___ Information shown ___

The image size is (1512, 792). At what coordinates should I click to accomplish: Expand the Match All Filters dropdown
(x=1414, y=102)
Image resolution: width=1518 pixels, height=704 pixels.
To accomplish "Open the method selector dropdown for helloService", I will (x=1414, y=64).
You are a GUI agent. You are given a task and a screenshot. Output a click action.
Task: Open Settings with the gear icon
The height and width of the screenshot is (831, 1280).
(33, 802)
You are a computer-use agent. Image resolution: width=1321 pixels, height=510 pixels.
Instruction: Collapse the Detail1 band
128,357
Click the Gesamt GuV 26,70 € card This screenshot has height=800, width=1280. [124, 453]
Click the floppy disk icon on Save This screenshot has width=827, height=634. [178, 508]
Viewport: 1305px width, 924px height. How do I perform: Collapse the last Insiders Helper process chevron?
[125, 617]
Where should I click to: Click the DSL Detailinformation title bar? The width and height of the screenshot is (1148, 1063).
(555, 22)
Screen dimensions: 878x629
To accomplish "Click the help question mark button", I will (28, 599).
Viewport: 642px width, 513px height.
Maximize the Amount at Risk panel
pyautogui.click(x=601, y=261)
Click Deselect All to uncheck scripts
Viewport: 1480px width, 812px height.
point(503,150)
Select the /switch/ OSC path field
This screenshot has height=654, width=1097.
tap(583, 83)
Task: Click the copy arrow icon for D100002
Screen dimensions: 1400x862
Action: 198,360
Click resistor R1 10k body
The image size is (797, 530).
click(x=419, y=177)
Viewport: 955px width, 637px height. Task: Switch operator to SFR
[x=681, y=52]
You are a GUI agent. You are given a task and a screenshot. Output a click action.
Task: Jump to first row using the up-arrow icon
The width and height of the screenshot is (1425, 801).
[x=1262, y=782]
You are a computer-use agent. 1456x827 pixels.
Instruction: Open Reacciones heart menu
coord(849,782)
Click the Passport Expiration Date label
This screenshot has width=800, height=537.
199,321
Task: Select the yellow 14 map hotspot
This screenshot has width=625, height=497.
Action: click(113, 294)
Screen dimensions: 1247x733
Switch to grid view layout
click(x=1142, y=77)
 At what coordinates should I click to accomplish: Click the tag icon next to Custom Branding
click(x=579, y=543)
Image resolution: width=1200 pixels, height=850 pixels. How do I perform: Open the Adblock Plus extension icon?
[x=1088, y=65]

___

Reproduce all of the entries above, replacing every occurrence of "dropdown" with "drop-down list" and leaving everything else unchanged.

The image size is (1512, 792). At what coordinates should I click to accomplish: Expand the Match All Filters drop-down list
(x=1414, y=102)
Image resolution: width=1518 pixels, height=704 pixels.
To accomplish "Open the method selector drop-down list for helloService", I will (x=1414, y=64).
You are a GUI agent. You are given a task and a screenshot. Output a click action.
Task: Open Settings with the gear icon
The height and width of the screenshot is (831, 1280).
(33, 802)
You are a computer-use agent. Image resolution: width=1321 pixels, height=510 pixels.
Instruction: Collapse the Detail1 band
128,357
Click the Gesamt GuV 26,70 € card This screenshot has height=800, width=1280. [124, 453]
Click the floppy disk icon on Save This screenshot has width=827, height=634. [178, 508]
Viewport: 1305px width, 924px height. How do I perform: Collapse the last Insiders Helper process chevron?
[125, 617]
Where should I click to: Click the DSL Detailinformation title bar? The width and height of the screenshot is (1148, 1063).
(555, 22)
Screen dimensions: 878x629
To accomplish "Click the help question mark button", I will (28, 599).
Viewport: 642px width, 513px height.
Maximize the Amount at Risk panel
pyautogui.click(x=601, y=261)
Click Deselect All to uncheck scripts
Viewport: 1480px width, 812px height.
point(503,150)
Select the /switch/ OSC path field
This screenshot has height=654, width=1097.
tap(583, 83)
Task: Click the copy arrow icon for D100002
Screen dimensions: 1400x862
Action: 198,360
Click resistor R1 10k body
The image size is (797, 530).
click(x=419, y=177)
Viewport: 955px width, 637px height. Task: Switch operator to SFR
[x=681, y=52]
You are a GUI agent. You are given a task and a screenshot. Output a click action.
Task: Jump to first row using the up-arrow icon
The width and height of the screenshot is (1425, 801).
[x=1262, y=782]
You are a computer-use agent. 1456x827 pixels.
Instruction: Open Reacciones heart menu
coord(849,782)
Click the Passport Expiration Date label
This screenshot has width=800, height=537.
199,321
Task: Select the yellow 14 map hotspot
This screenshot has width=625, height=497.
Action: click(113, 294)
Screen dimensions: 1247x733
Switch to grid view layout
click(x=1142, y=77)
 At what coordinates should I click to accomplish: Click the tag icon next to Custom Branding
click(x=579, y=543)
Image resolution: width=1200 pixels, height=850 pixels. How do I perform: Open the Adblock Plus extension icon?
[x=1088, y=65]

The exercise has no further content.